Macro & Market Perspective - February 02, 2022

Emerging Markets Vulnerabilities Amid Policy Normalization

Could this Diverged World to Sustain Any Longer?
It is clear that Covid-19 pandemic shock has triggered global fiscalmonetary coordination. Global central banks eased their monetary policy through namely QE and cutting interest rates. On the fiscal side, government took an extra miles measures by letting their budget deficit to widen. However such accommodative macro-policy measures have different impact across the globe. In advanced economies, gradual reopening supported by aggressive vaccination program have shown not only supporting recovery but also rising inflationary pressure. In contrast, emerging market recovery tend to be slow so far, yet some part of the world also facing challenge in price stability.

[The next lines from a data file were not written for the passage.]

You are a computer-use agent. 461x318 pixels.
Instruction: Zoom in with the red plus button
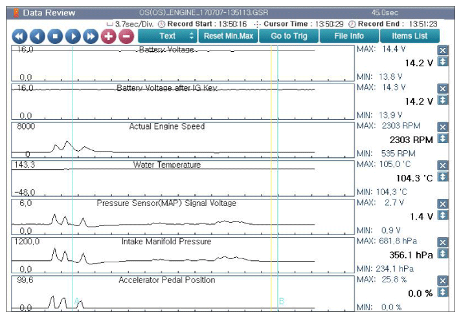coord(109,36)
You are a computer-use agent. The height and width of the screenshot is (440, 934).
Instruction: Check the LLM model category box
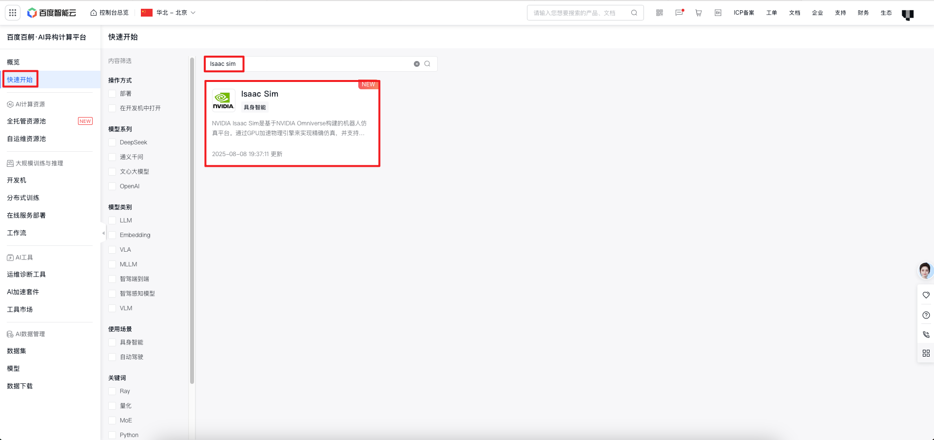pos(113,220)
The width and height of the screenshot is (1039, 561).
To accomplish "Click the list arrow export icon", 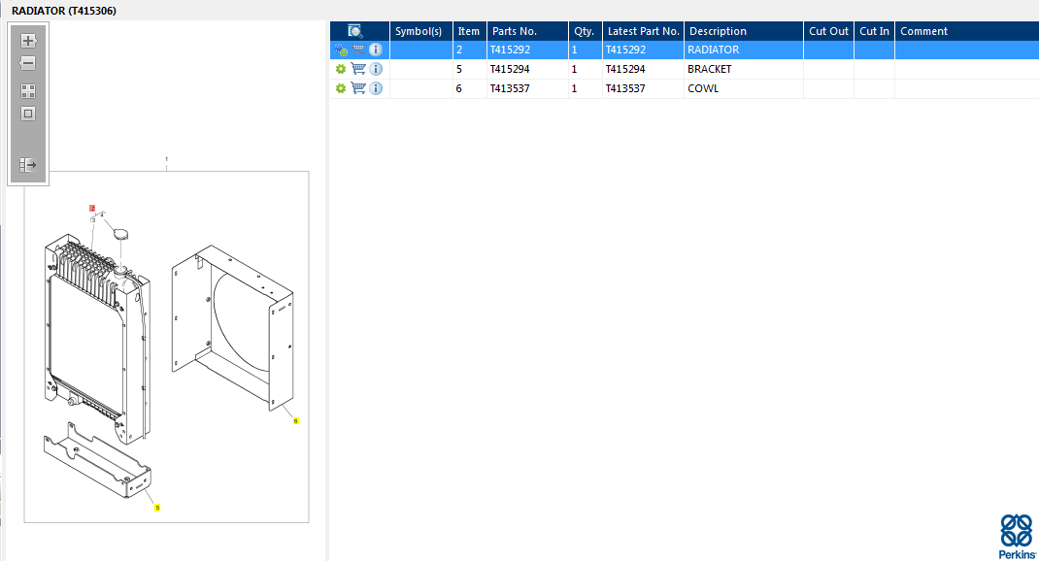I will point(28,165).
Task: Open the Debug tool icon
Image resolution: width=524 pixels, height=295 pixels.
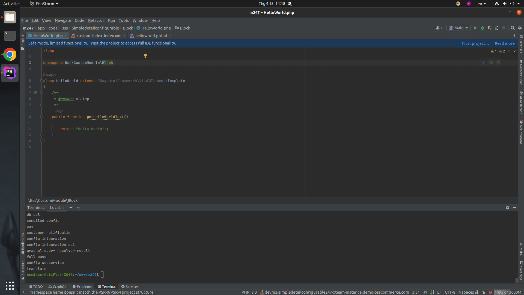Action: coord(482,28)

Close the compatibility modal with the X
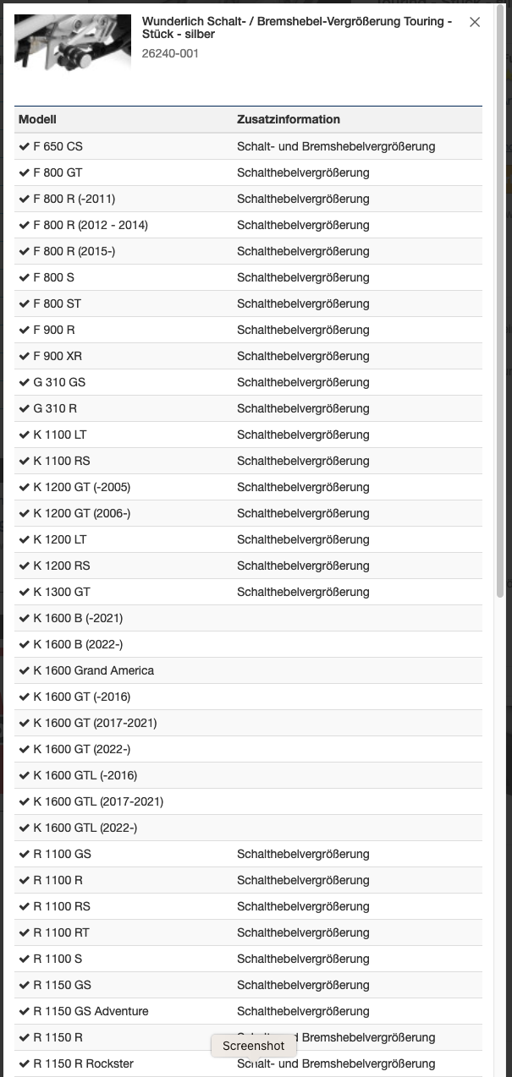(x=475, y=23)
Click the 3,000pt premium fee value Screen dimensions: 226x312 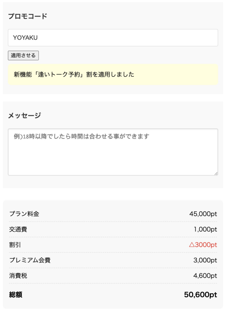205,260
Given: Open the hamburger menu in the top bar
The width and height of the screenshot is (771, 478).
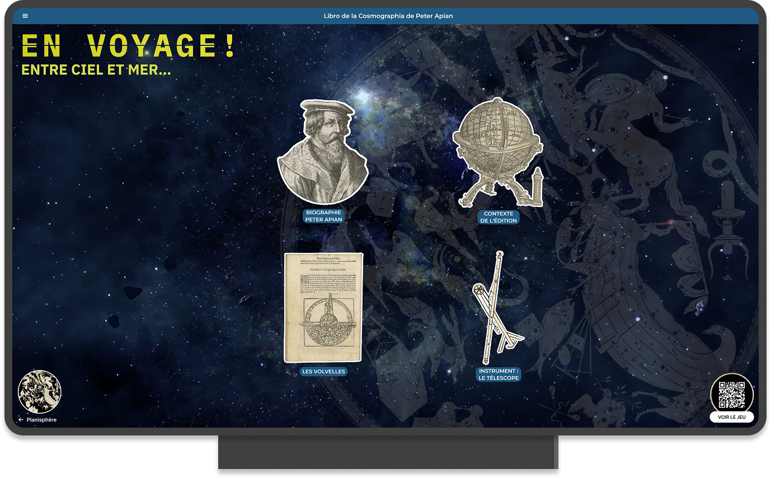Looking at the screenshot, I should tap(25, 16).
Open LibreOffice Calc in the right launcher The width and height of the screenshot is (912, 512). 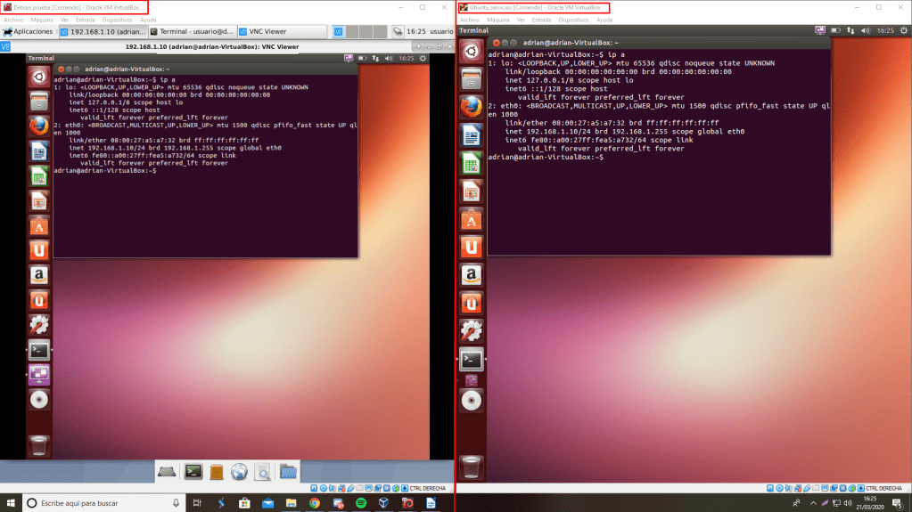[x=472, y=162]
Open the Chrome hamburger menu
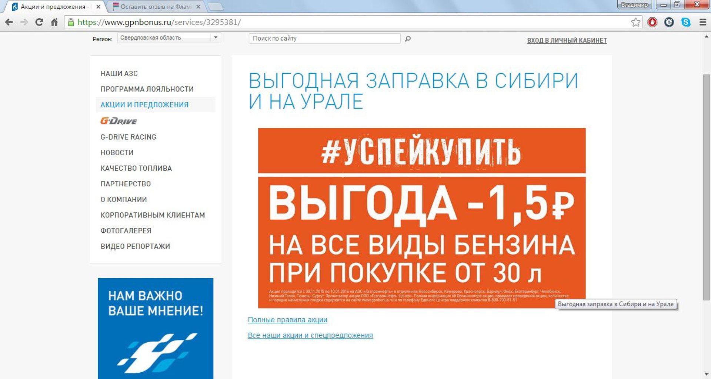711x379 pixels. pos(702,22)
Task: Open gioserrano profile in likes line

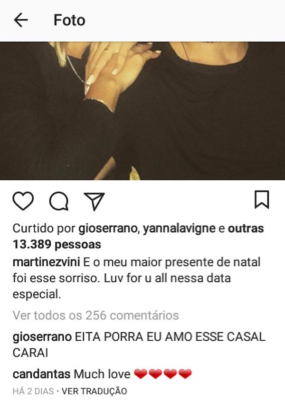Action: point(108,228)
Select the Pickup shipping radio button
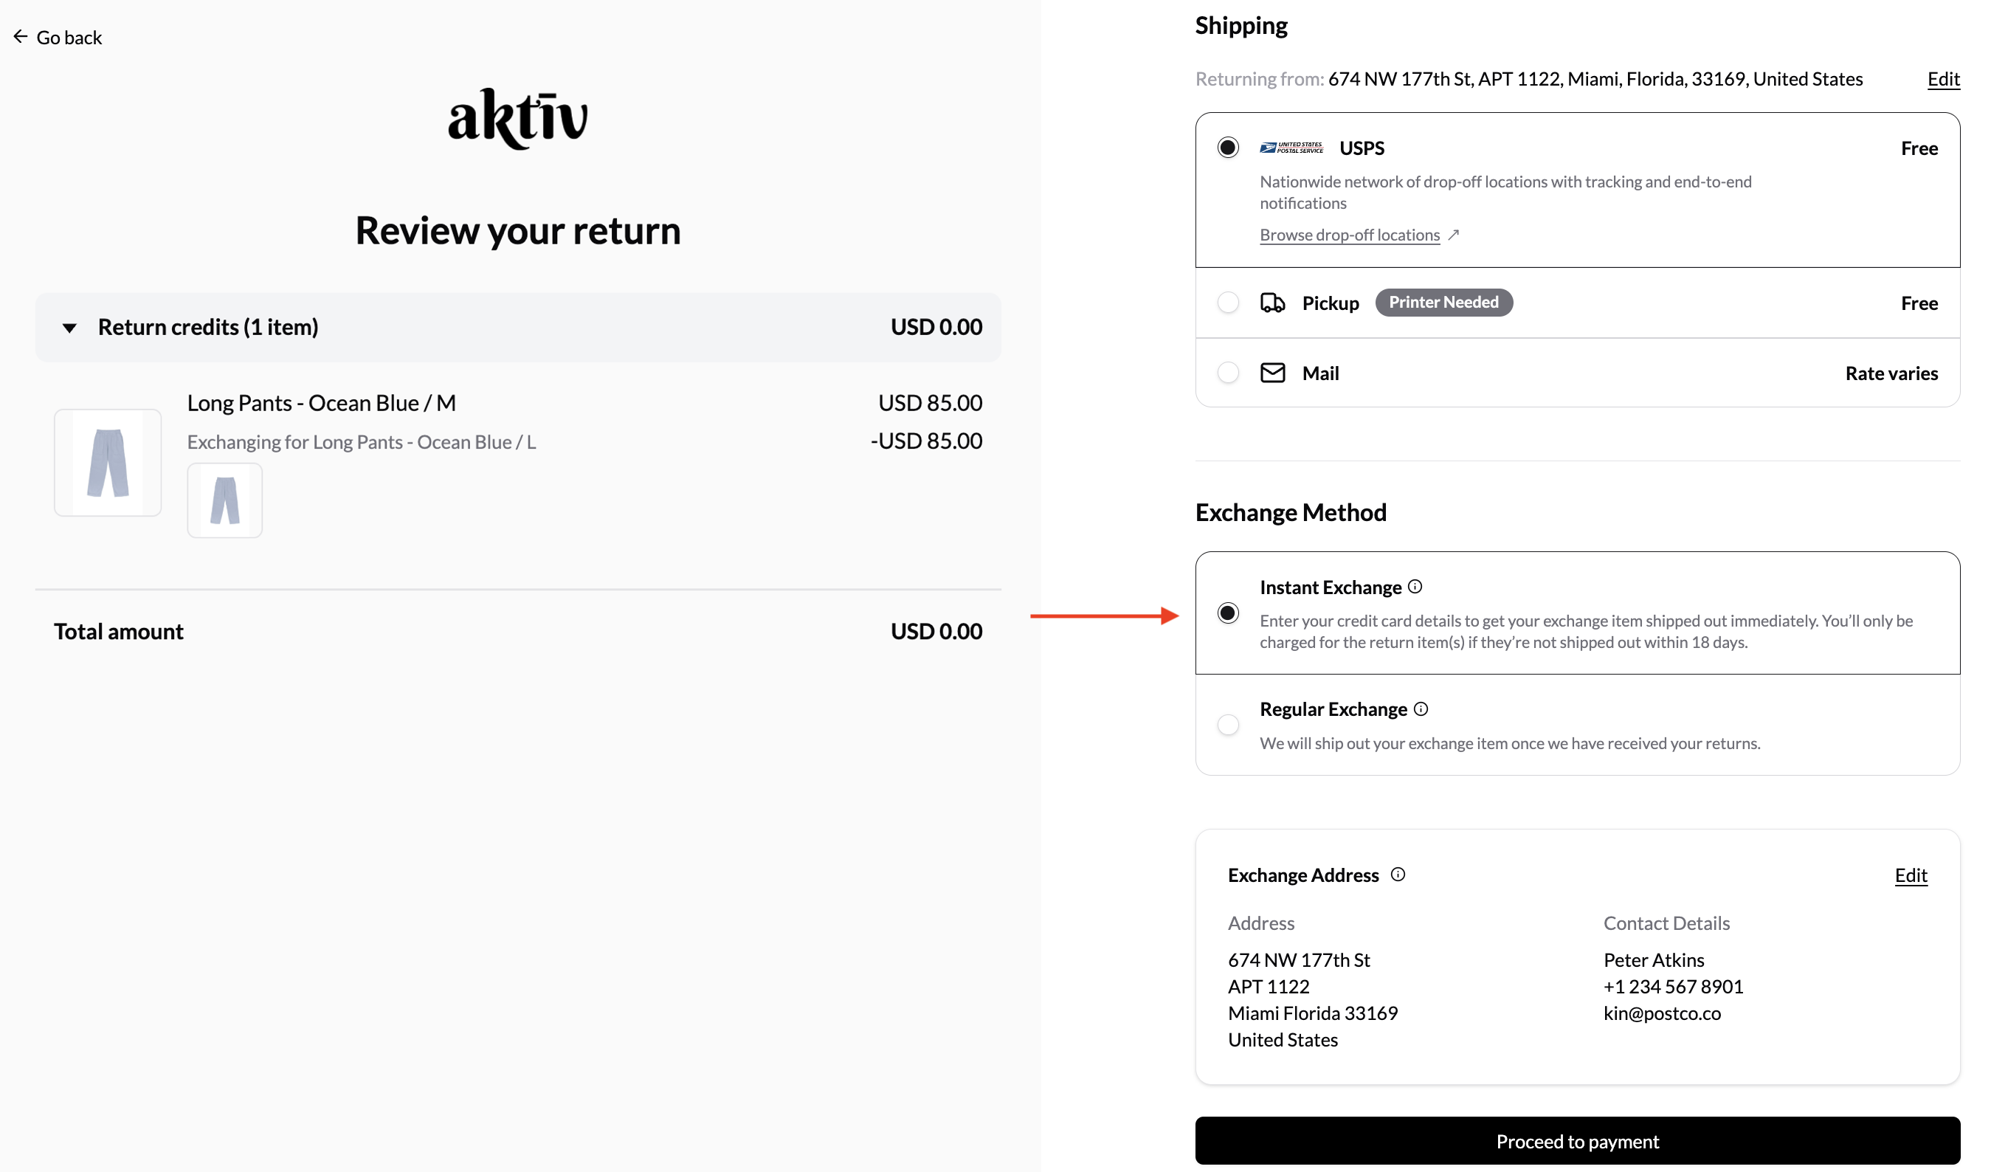The height and width of the screenshot is (1172, 1991). (1228, 303)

EM Currency Risk and Vulnerability
In anticipation of Fed policy rate hikes and in some way to control domestic inflation, some of G20 emerging economies have started their tightening cycle. Brazil central bank came with the most aggressive measure by raising interest rates 725bps, followed by Turkey and Russia by increasing policy rate of 575bps and 450bps respectively (Exhibit 2) since the pandemic low. Even with the rate hikes, the country’s currencies still saw a depreciation against USD as of year to date and only Brazilian Real that successfully managed to strengthen during the same period. However, compared to the last 6 months period, those currencies have weakened against USD with Turkey’s Lira dropped more than 50% (Exhibit 3). Despite the net rate hikes taken by Turkey’s central bank, Lira started to depreciated since Oct-21 after the interest rate was cut in Sep-21. In total Turkey’s central bank has cut 500 bps from 3Q21. Lack of Turkey central bank credibility has put their currency in pressure.

How Vulnerable is Indonesia?
In response to recent development, Bank Indonesia took an anticipative policy response through liquidity normalization. In Jan-22 RDG meeting, BI decided to gradually increased rupiah statutory reserves for commercial bank from 3.5% to 6.5% throughout this year. The increase in rupiah statutory reserves will be started in Mar-21 by 150 bps to 5%. BI estimated this policy to sap out IDR200tn banking liquidity, without influencing banks capability to lend given the industry still have ample liquidity so far.